There is a clear pattern emerging. Given a normal recursive data type, we can systematically create a non-recursive version of the type, which lets us express the type as a fixed point of a functor. This means that we can mechanically come up with fold
functions for all these different types--in fact, we could probably automate the entire process using GHC Generics or something like that.
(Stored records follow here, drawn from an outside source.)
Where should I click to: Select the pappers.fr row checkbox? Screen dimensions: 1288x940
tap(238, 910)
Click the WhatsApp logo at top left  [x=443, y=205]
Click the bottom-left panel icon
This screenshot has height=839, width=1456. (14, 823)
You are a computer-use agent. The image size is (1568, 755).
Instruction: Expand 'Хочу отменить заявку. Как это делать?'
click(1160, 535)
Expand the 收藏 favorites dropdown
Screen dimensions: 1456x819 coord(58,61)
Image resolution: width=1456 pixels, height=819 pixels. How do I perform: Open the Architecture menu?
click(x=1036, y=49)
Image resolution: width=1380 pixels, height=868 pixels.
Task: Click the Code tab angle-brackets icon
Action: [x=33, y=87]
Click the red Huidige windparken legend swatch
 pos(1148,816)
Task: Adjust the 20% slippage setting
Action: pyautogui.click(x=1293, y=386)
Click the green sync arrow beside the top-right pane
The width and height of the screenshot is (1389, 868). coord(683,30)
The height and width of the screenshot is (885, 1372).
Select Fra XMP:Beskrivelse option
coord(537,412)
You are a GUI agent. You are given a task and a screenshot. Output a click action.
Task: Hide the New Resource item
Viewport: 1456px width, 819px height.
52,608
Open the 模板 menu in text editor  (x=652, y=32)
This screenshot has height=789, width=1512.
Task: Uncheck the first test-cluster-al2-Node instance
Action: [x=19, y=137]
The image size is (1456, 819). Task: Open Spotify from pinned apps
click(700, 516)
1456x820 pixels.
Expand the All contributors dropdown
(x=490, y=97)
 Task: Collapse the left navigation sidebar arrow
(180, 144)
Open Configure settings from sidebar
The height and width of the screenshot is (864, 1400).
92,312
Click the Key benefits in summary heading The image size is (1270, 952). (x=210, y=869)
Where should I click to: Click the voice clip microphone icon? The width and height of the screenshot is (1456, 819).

In a sense, this means that we do not really have different fold
functions for different types. Rather, we have a single fold
function which is very polymorphic.
I first fully understood these ideas from a talk given by Conal Elliott. This goes into more detail and also talks about unfold
, which is the dual to fold
.
If you want to delve into this sort of thing even more deeply, read the fantastic "Functional Programming with Bananas, Lenses, Envelopes and Barbed Wire" paper. Among other things, this introduces the notions of "catamorphisms" and "anamorphisms" which correspond to folds and unfolds.
Also, I can't resist adding a plug for myself :P. You can see some interesting similarities between the way we use Either
here and the way I used it when talking about algebras in another SO answer.
There is in fact a deep connection between fold
and algebras; moreover, unfold
--the aforementioned dual of fold
--is connected to coalgebras, which are the dual of algebras. The important idea is that algebraic data types correspond to "initial algebras" which also define folds as outlined in the rest of my answer.
You can see this connection in the general type of fold
:
fold :: Functor f => (f a -> a) -> (Fix f -> a)
The f a -> a
term looks very familiar! Remember that an f-algebra was defined as something like:
class Functor f => Algebra f a where
op :: f a -> a
So we can think of fold
as just:
fold :: Algebra f a => Fix f -> a
Essentially, fold
just lets us "summarize" structures defined using the algebra.